The broader context here is Africa's dramatic shift in recent decades to Christianity and Islam. During the 20th century, fully 40 percent of Africa's population moved from traditional religions to "different shades of Christianity," says Philip Jenkins, a history and religion professor at the University of Pennsylvania. It is, he adds, "the largest religious change that has ever occurred in history." There are debates about whether Christianity or Islam is spreading faster in Africa, but clearly they're both on the rise - and sometimes are the source of tension.
In Nigeria's religious city of Jos (short for "Jesus Our Savior") the government says 50,000 people died between 1999 and 2004 in sectarian clashes. Until a peace deal last year, Sudan's northern Muslims and southern Christians were at war for two decades.

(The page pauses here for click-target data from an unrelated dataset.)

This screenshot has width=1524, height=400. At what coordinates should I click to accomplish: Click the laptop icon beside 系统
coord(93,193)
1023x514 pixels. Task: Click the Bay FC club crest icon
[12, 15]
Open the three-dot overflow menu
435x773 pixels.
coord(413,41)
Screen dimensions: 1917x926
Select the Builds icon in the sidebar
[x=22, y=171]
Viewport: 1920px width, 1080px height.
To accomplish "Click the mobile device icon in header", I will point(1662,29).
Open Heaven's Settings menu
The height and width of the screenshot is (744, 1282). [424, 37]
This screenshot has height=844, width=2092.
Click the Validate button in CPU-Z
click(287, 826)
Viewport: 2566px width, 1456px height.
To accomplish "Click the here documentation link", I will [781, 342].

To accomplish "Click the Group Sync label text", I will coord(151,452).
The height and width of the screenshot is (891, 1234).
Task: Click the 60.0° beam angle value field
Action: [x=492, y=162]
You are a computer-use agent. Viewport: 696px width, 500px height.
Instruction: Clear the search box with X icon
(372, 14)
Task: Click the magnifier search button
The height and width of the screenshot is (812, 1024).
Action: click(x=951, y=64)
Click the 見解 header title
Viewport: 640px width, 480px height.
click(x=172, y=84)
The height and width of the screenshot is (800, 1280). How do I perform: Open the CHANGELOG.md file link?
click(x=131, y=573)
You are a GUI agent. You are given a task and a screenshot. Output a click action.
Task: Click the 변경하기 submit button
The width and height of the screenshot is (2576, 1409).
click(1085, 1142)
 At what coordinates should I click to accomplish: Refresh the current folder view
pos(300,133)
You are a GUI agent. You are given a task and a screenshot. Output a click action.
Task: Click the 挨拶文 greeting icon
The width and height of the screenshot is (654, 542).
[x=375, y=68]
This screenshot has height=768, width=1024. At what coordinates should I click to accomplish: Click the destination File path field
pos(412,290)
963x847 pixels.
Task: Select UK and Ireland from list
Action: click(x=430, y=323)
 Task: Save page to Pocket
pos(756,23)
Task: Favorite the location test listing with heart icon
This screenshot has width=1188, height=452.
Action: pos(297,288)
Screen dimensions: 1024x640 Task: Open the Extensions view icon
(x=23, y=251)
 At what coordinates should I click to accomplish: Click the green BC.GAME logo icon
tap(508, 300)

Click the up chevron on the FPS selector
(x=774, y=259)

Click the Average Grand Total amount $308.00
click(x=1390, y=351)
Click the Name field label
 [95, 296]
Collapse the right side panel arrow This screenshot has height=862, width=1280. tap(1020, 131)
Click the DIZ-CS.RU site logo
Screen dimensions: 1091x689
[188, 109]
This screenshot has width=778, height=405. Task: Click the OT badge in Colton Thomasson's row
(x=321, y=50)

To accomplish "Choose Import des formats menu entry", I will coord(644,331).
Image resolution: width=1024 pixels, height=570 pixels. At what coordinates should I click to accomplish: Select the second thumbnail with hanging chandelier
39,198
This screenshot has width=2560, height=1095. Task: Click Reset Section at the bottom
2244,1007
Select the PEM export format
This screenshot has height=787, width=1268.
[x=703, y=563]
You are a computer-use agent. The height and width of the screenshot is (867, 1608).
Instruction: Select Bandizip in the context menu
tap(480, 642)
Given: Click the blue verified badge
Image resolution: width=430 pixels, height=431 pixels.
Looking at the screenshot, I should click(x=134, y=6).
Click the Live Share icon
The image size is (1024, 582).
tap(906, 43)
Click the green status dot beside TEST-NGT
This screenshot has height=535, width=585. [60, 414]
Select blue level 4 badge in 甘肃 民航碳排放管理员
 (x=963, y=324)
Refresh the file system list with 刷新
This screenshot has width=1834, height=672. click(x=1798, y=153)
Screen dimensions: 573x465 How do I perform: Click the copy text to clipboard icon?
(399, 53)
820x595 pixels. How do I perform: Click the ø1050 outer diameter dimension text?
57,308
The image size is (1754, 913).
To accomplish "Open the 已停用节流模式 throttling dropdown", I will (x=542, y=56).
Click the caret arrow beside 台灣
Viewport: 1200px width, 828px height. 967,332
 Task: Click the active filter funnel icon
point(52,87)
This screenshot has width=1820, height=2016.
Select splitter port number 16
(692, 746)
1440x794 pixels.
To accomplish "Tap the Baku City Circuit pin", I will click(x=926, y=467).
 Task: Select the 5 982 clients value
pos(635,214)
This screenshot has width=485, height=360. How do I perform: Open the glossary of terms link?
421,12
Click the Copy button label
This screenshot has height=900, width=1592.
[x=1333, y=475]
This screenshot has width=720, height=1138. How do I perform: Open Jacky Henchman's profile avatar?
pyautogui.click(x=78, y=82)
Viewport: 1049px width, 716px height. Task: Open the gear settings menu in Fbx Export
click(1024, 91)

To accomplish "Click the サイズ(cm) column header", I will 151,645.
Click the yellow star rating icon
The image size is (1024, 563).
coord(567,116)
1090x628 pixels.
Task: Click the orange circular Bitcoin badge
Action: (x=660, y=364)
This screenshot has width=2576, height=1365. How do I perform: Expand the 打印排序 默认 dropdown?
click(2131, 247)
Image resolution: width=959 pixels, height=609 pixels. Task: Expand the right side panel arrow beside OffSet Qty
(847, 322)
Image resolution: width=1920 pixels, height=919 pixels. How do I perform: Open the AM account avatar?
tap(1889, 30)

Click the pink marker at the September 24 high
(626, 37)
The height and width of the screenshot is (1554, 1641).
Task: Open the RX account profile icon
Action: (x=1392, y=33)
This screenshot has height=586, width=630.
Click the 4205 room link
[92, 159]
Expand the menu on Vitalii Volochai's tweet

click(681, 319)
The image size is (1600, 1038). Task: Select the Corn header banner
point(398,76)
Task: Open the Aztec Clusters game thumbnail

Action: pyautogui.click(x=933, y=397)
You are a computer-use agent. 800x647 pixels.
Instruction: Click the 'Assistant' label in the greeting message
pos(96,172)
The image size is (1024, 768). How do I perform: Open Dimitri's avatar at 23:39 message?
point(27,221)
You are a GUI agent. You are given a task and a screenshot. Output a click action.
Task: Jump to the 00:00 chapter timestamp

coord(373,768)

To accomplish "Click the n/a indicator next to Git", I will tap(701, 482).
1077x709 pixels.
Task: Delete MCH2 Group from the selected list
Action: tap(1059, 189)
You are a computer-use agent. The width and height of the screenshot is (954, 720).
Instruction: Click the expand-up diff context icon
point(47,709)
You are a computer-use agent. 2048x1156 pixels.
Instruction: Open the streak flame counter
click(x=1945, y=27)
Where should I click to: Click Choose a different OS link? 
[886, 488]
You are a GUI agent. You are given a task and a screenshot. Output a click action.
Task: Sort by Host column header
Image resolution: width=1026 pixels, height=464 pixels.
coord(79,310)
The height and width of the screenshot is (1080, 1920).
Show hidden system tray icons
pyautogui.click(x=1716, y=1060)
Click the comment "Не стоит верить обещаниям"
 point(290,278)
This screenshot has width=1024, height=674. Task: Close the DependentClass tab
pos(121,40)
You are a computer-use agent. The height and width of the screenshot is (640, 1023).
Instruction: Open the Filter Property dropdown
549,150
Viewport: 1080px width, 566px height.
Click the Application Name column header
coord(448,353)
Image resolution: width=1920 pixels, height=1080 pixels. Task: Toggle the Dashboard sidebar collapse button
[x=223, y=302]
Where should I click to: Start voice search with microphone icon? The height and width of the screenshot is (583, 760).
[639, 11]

Clearly, the religious revolution is still shaking out. "People are converting rapidly, but they don't necessarily have instruction" in the details of their faiths, says Boston University's Professor Robert. Nor have they had "time for their belief system to solidify." It is, she says, "still shifting." She argues that eventually the faithful will choose one religion or another, and the hybrids will fade away.
But the ferment is quite evident on the chaotic streets of Lagos, which is home to some 10 million people. Hundreds of church-sponsored banners scream out, "It's your day of RECOVERY @ LAST where life's pains are healed" or "Jesus Christ: A friend indeed! Even in times of need!!"
Healing is a regularly promised feature of churches across Africa. It's symbolic of a key element of the continent's religious explorations - fusing faith and rationality, Professor Balogun says. According to Western thought, with its emphasis on rationality, "Everything that goes up must come down," he says. But a more African approach is that, "By divine intervention it may not come down." In fact, his university is initiating a degree focusing on the religion-science nexus.
Meanwhile, it's not just Saka who's exploring the common ground between Christianity and Islam. Sitting in a wrought-iron throne, swathed in silky white fabric, the founder of "Chrislam" has these words for followers of the two great faiths: "The same sun that dries the clothes of Muslims also dries the clothes of Christians." Stroking his beard, the man named Tela Tella says, "I don't believe God loves Christians any more than Muslims."
His followers calls him His Royal Holiness, The Messenger, Ifeoluwa or "The Will of God." Since the religion's founding two decades ago, this small band has been gathering almost daily to hear his message of inclusiveness - that Christians and Muslims, "who are sons of Abraham, can be one."